Transcribe the entries below, beginning with the first line and stopping after the line that contains "pyautogui.click(x=39, y=210)". Leave the pictures out of your answer.

Raw entries:
◆ ◆ ◆

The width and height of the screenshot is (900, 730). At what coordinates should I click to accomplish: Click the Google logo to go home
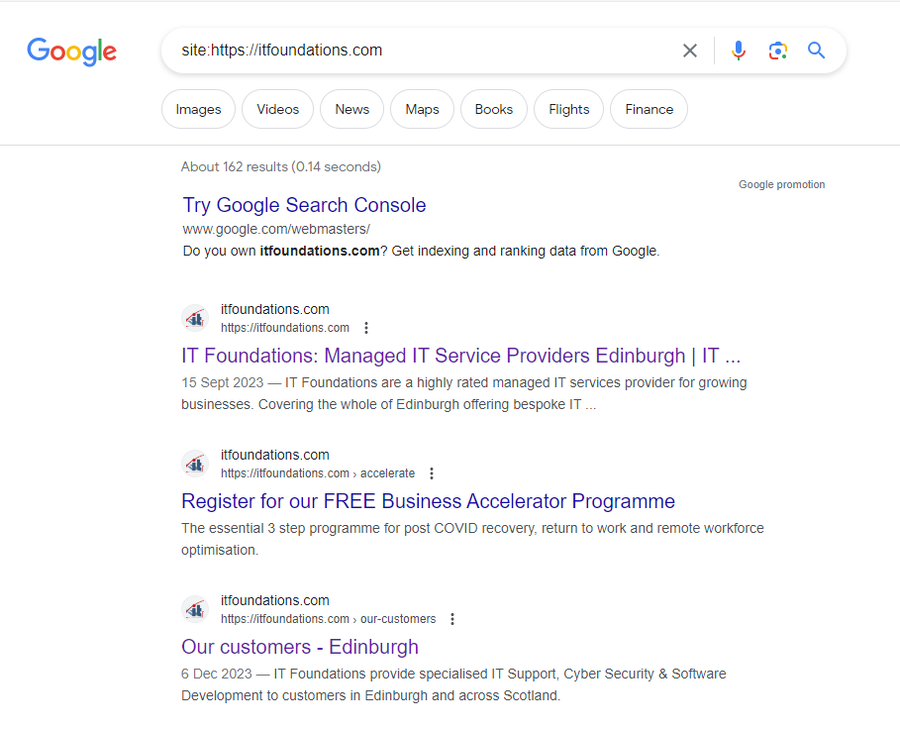point(71,52)
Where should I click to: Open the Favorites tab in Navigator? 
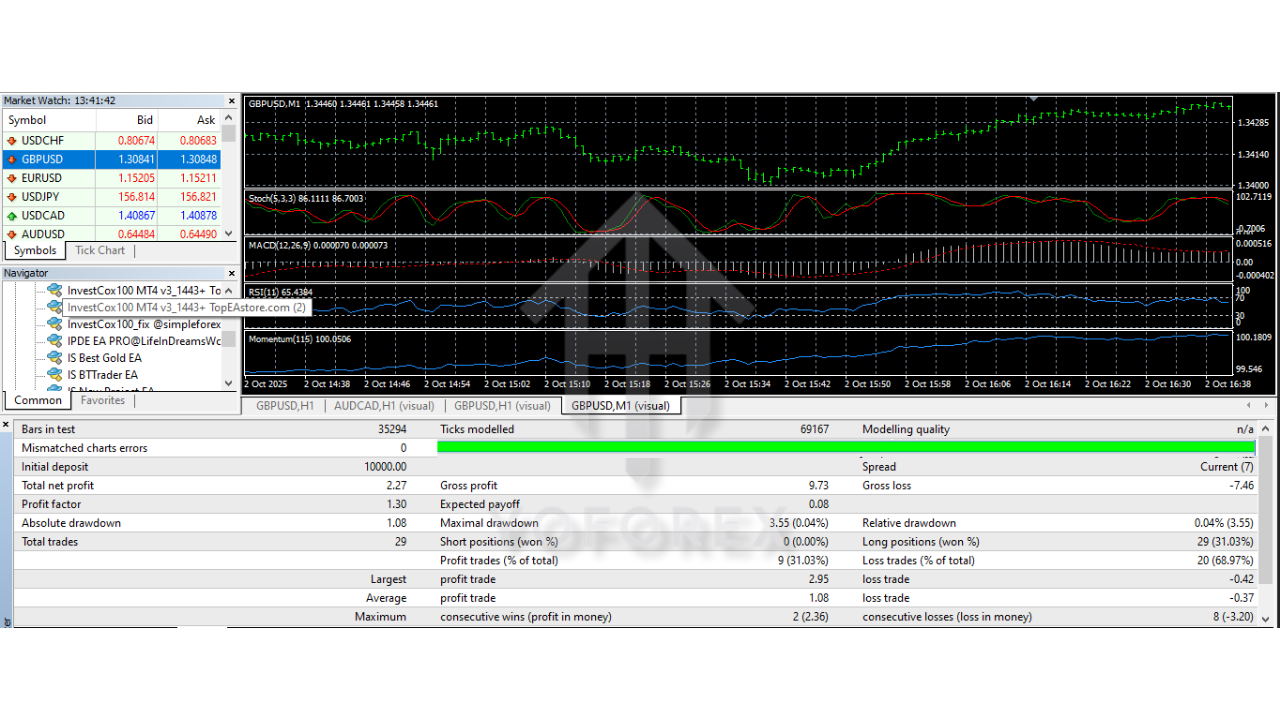[x=102, y=399]
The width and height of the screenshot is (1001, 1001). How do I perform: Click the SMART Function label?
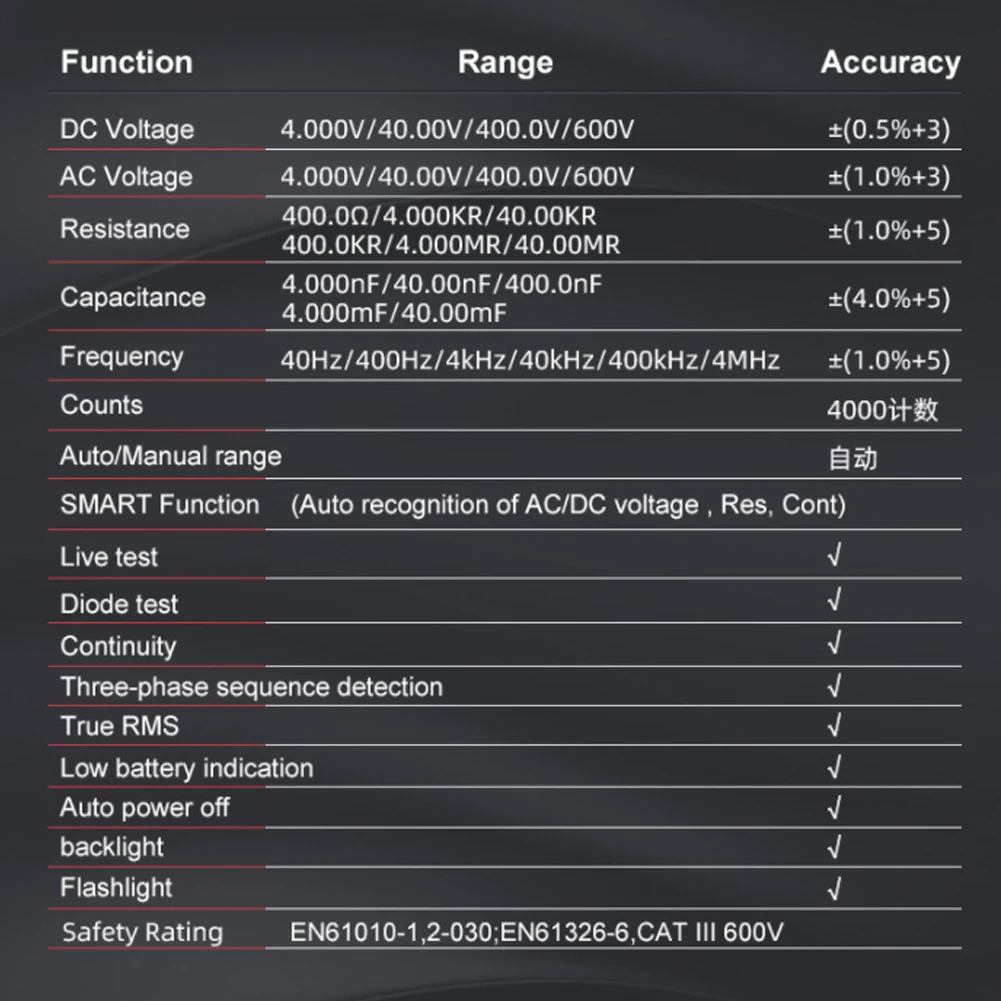160,504
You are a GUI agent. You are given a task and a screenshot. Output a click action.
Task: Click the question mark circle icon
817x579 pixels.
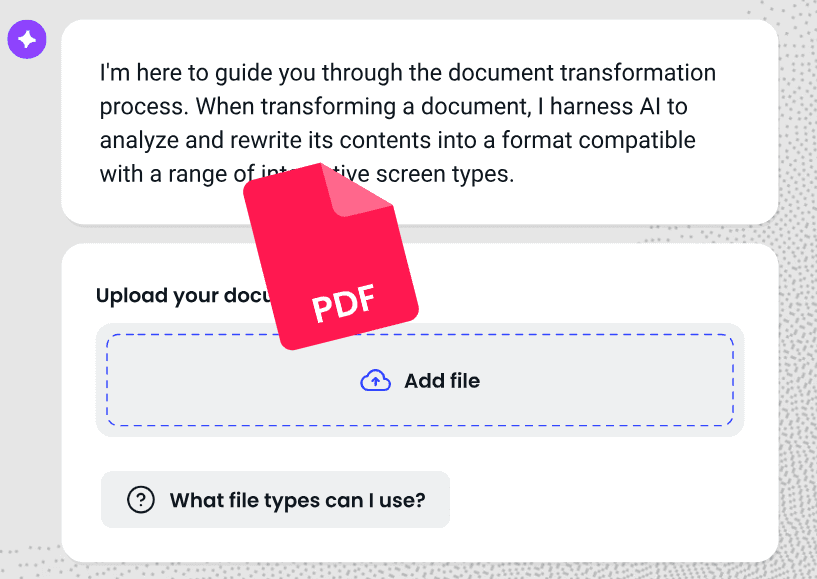(141, 500)
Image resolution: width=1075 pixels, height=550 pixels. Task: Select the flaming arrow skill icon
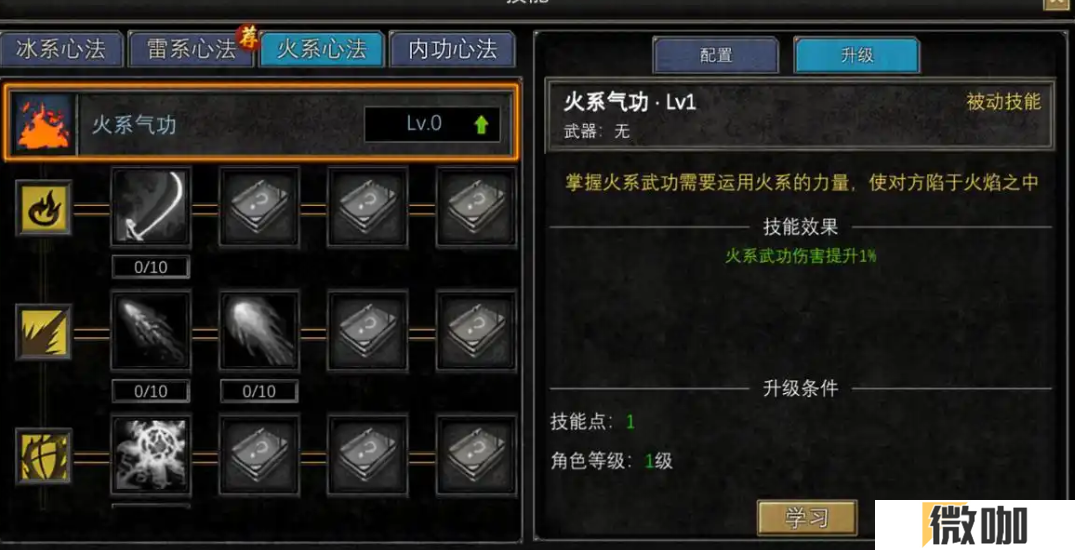point(151,331)
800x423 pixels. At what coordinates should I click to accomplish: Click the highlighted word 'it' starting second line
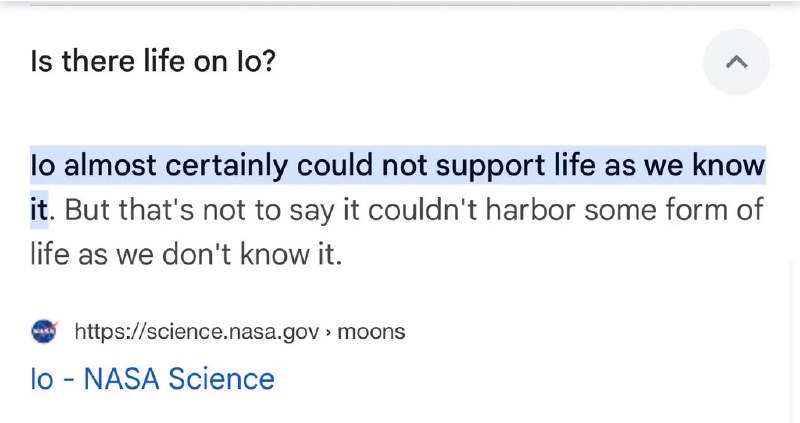pyautogui.click(x=39, y=210)
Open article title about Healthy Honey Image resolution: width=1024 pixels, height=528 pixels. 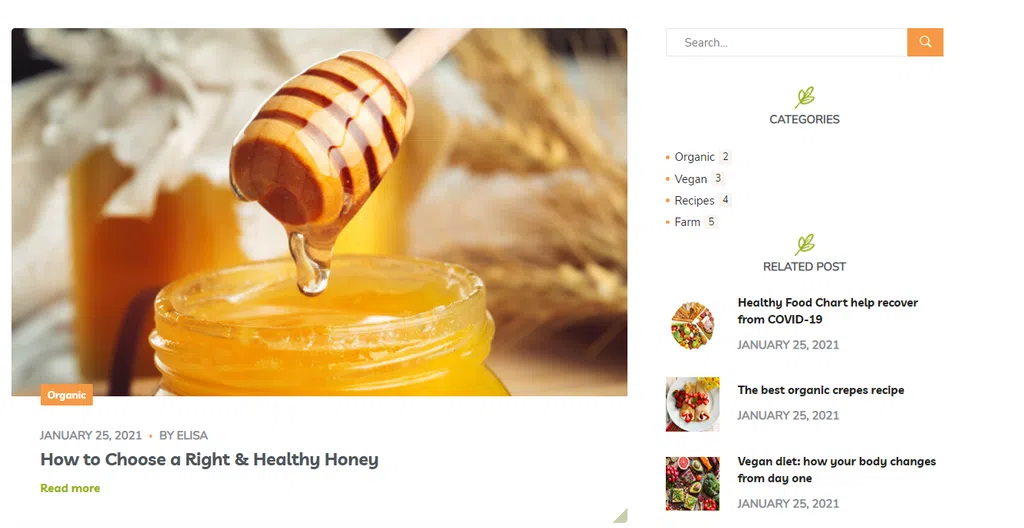(209, 459)
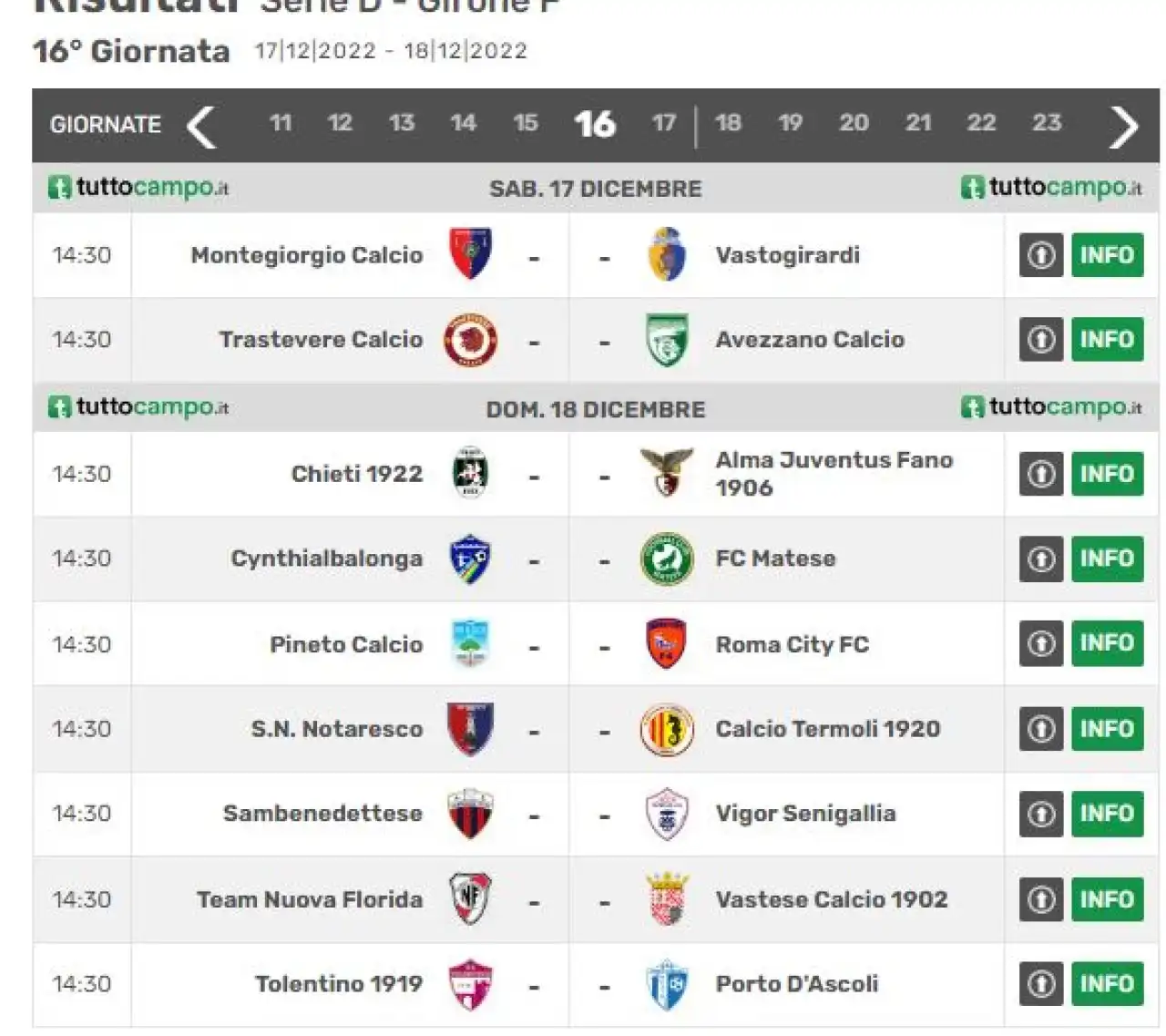This screenshot has width=1166, height=1036.
Task: Go to next giornate with right chevron
Action: [x=1124, y=126]
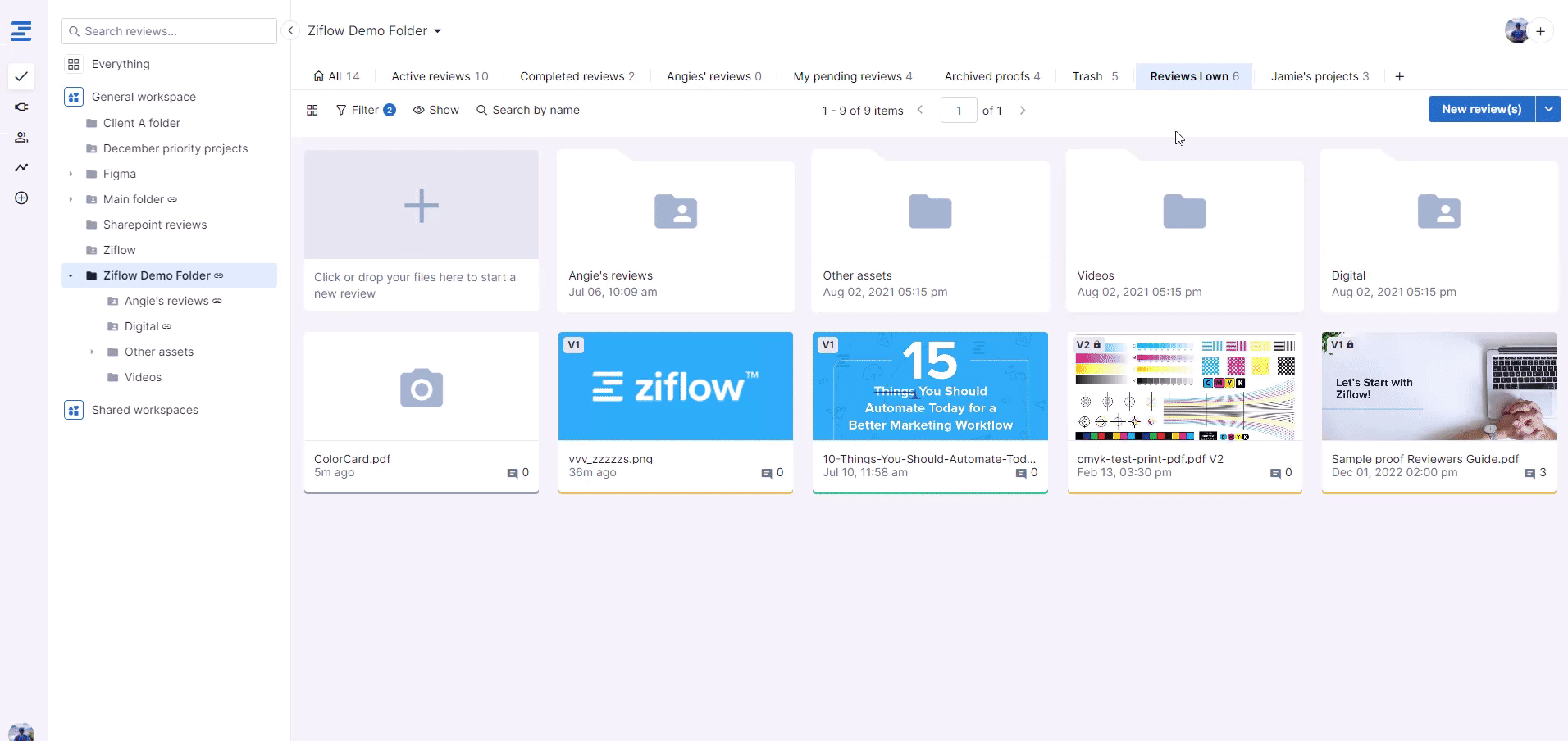
Task: Open the analytics chart sidebar icon
Action: [x=21, y=167]

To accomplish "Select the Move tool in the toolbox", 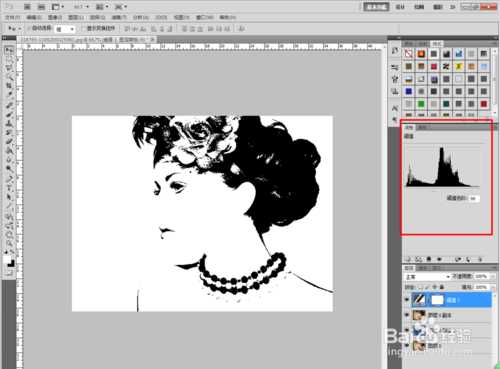I will coord(9,50).
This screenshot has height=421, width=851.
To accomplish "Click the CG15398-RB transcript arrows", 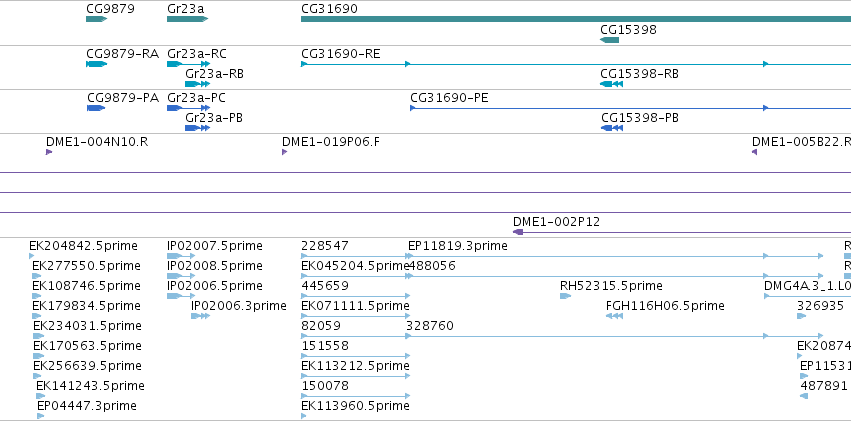I will pos(611,84).
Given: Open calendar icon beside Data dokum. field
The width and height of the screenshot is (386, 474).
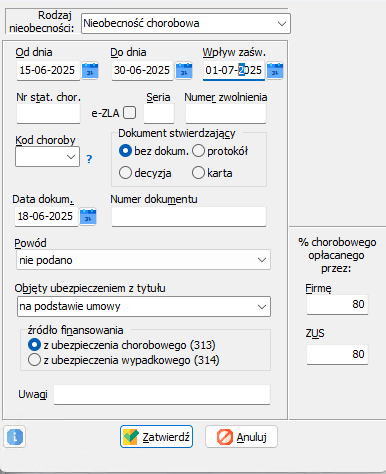Looking at the screenshot, I should pos(88,217).
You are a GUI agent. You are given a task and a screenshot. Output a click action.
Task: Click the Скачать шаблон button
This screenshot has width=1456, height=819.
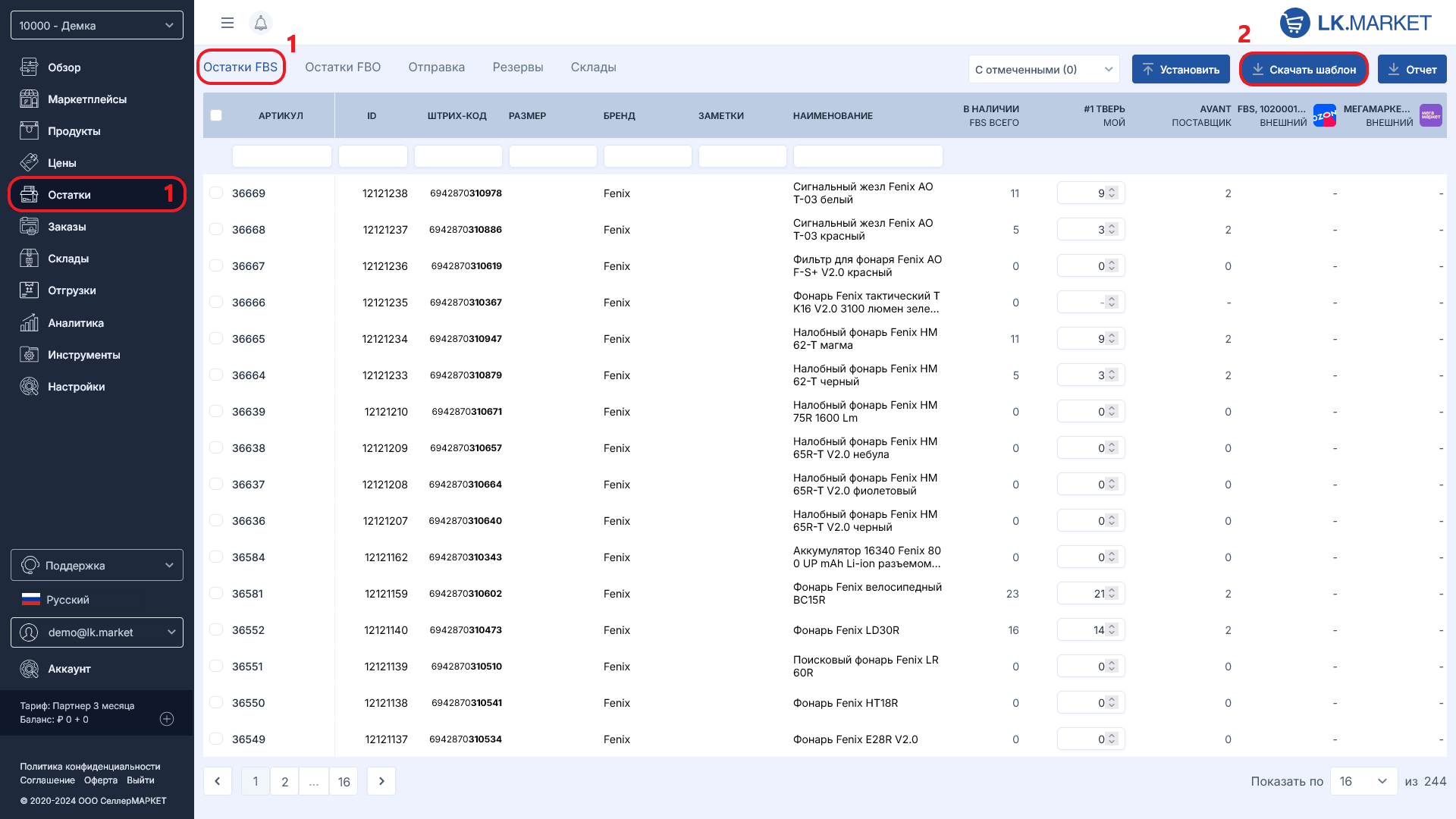click(x=1303, y=69)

◆ ◆ ◆

Solution to the problem:
The width and height of the screenshot is (900, 730). At what coordinates should I click to accomplish: Click the Google logo to go home
point(71,52)
Where should I click to: Open the Favorites tab in Navigator? 
[x=102, y=399]
The width and height of the screenshot is (1001, 1001). How do I perform: Click the SMART Function label?
160,504
You are a GUI agent. You are given a task and a screenshot. Output a click action.
Task: Click the question mark circle icon
817x579 pixels.
(141, 500)
Image resolution: width=1075 pixels, height=550 pixels. Task: Select the flaming arrow skill icon
point(151,331)
800x423 pixels. At what coordinates should I click to accomplish: Click the highlighted word 'it' starting second line
pyautogui.click(x=39, y=210)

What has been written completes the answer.